§ **Texte fourni**
--
A l'origine, "Jean Lorrain ou l'impossible fuite hors du monde" est un mémoire de master réalisé à l'Université de Lausanne. Cette étude porte sur un écrivain français du 19e siècle largement oublié envers lequel Quentin Mouron reconnaît volontiers sa dette. Dans un même volume, l'étude précède la réédition remaniée de "L'âge de l'héroïne", roman publié antérieurement dans une maison d'édition disparue et donc devenu introuvable. Une cohabitation pleine de sens car la monographie révèle les sources d'inspiration auxquelles a puisé le plus turbulent des romanciers vaudois depuis son entrée en écriture en 2011. Cette entreprise audacieuse a été réalisée avec la complicité de l'éditeur et ami Olivier Morattel.
"J'aime les personnages flamboyants, mais il faut que cette flamboyance cache un peu de cendre. Lorrain était un homme qui en imposait physiquement et intellectuellement mais il ne se plaisait pas, il était toujours en fuite", confie Quentin Mouron. Cette blessure intime est à l'origine de la séduction qu'a opérée le poète décadent de la fin du 19e siècle sur le jeune écrivain trentenaire du début du 21e.
Jean Lorrain m'a séduit de la façon dont le séduisaient les voyous, les lutteurs et les garçons-bouchers: par la violence et par le sang.
Quentin Mouron a d'abord été interpellé par le physique équivoque de Jean Lorrain: une carrure d'armoire normande, proche de celle d'Oscar Wilde, qui tranchait radicalement avec le raffinement de ses tenues embijoutées et excentriques. Cette tension transparaît dans les textes de Lorrain qui se rêvait en poète raffiné alors qu'il était reconnu essentiellement pour ses chroniques au vitriol publiées par la presse de son temps.
Provocateur, homosexuel ouvertement affiché, toxicomane invétéré, brillant portraitiste à la plume acérée, excessif dans ses amitiés comme dans ses inimitiés (Proust en a fait les frais), le provincial Jean Lorrain a bousculé le petit monde culturel parisien dans une ambiance très fin de siècle.
--
§ **Consigne 1**
Selon le texte sur Jean Lorrain, dans quelle université le mémoire de master a-t-il été réalisé ?
§ **Consigne 2**
Poursuivez le texte sur Jean Lorrain en enchaînant sur sa dernière phrase.

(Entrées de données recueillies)
--
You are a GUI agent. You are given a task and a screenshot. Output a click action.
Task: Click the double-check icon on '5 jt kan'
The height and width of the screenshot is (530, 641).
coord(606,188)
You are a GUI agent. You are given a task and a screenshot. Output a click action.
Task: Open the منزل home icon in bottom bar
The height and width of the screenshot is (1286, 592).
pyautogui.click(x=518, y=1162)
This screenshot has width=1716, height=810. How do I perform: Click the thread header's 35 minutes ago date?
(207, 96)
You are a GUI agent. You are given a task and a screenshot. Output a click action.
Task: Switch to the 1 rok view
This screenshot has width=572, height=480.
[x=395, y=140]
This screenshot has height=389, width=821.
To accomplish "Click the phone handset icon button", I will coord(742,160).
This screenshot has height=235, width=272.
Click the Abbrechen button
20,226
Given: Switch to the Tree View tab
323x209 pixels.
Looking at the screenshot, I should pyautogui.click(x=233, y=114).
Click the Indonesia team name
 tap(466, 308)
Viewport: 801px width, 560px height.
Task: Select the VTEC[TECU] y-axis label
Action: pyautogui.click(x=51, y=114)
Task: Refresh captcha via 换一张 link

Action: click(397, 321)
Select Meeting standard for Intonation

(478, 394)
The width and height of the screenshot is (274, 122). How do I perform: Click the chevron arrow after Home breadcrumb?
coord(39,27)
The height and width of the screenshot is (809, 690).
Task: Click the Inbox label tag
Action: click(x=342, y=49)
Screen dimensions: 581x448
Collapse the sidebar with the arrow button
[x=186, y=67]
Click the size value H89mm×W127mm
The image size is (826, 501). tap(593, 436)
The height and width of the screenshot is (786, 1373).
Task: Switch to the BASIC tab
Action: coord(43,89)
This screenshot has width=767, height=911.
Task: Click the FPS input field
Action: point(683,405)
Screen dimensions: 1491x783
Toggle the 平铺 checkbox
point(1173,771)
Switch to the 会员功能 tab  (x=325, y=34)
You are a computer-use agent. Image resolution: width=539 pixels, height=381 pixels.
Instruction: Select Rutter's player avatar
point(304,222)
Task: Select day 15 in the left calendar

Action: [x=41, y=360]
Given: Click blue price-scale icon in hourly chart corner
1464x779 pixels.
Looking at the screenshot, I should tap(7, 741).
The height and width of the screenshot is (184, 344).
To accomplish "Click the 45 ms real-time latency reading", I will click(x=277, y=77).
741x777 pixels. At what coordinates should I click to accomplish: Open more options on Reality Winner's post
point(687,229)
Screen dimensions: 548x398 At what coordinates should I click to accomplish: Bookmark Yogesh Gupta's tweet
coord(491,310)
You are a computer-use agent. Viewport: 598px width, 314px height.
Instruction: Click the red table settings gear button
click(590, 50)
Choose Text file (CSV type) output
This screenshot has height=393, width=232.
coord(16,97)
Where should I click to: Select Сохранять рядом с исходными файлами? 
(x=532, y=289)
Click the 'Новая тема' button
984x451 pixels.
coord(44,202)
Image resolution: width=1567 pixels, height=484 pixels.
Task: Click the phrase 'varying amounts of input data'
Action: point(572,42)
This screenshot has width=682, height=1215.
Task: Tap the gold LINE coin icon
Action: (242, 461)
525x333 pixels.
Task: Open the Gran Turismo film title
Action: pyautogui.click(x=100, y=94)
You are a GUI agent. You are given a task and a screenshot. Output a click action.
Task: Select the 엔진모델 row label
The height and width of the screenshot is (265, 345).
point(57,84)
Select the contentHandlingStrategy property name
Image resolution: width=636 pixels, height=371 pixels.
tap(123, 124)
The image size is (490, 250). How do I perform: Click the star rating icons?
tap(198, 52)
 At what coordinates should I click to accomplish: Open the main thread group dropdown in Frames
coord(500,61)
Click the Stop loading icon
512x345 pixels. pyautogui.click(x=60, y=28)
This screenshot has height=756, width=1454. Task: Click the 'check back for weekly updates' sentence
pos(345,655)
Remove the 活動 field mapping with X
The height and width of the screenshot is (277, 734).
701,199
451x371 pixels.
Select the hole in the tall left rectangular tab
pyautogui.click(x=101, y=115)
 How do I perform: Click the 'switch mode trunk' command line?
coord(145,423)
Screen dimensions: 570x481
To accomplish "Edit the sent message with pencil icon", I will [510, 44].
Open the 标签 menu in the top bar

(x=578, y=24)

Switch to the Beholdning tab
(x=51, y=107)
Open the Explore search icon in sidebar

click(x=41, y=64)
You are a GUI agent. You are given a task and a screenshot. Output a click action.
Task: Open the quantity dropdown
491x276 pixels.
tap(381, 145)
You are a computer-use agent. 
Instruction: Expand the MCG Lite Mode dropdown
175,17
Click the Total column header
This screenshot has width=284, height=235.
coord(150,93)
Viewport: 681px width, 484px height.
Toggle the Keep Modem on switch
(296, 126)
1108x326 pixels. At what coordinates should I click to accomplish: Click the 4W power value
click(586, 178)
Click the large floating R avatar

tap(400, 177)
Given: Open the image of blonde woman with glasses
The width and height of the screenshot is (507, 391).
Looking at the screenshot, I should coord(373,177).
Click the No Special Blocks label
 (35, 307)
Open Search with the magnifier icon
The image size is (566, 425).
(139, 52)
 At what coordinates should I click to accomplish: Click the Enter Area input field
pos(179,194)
--
§ **Votre réponse 1**
À l'Université de Lausanne.

§ **Votre réponse 2**
Un portrait dépoussiéré
Parmi ses thèmes de prédilection, celui du masque, objet d'horreur et d'équivoque présent notamment dans deux de ses romans que Quentin Mouron analyse en profondeur au fil de l'essai qu'il consacre à l'auteur. Comme en écho, le masque et les faux-semblants sont aussi au cœur de tous les romans du jeune écrivain vaudois.
Certes, les masques de Lorrain n'ont rien à voir avec ceux que nous sommes contraints de porter en cette période de pandémie génératrice d'angoisse. Et pourtant, l'angoisse qui nous saisit aujourd'hui résonne puissamment avec celle que révèle Jean Lorrain dans ses écrits. Face à la peur, ses personnages tentent de fuir la réalité du monde et ne peuvent que constater leur échec. Il en va ainsi de l'écrivain qui, peu avant de mourir épuisé à l'âge de cinquante ans, est pris d'un élan vitaliste emprunté à Nietzsche. Mais un peu tard…
Franck, le détective privé cocaïnomane de deux de mes romans aurait eu toute sa place dans la France du 19e siècle, le pistolet mitrailleur en moins.
A la lumière du portrait dépoussiéré de Lorrain, on redécouvre avec intérêt la nouvelle édition de "L'âge de l'héroïne", roman considéré de façon erronée comme un polar. "J'ai enlevé les mauvaises herbes", dit avec le sourire Quentin Mouron. Cet élagage a le mérite de mettre en évidence les emprunts directs à Lorrain transposés dans le désert du Nevada.
Jean-Marie Félix/ld
Quentin Mouron, "Jean Lorrain ou l'impossible fuite hors du monde", suivi de "L'âge de l'héroïne", Olivier Morattel Editeur.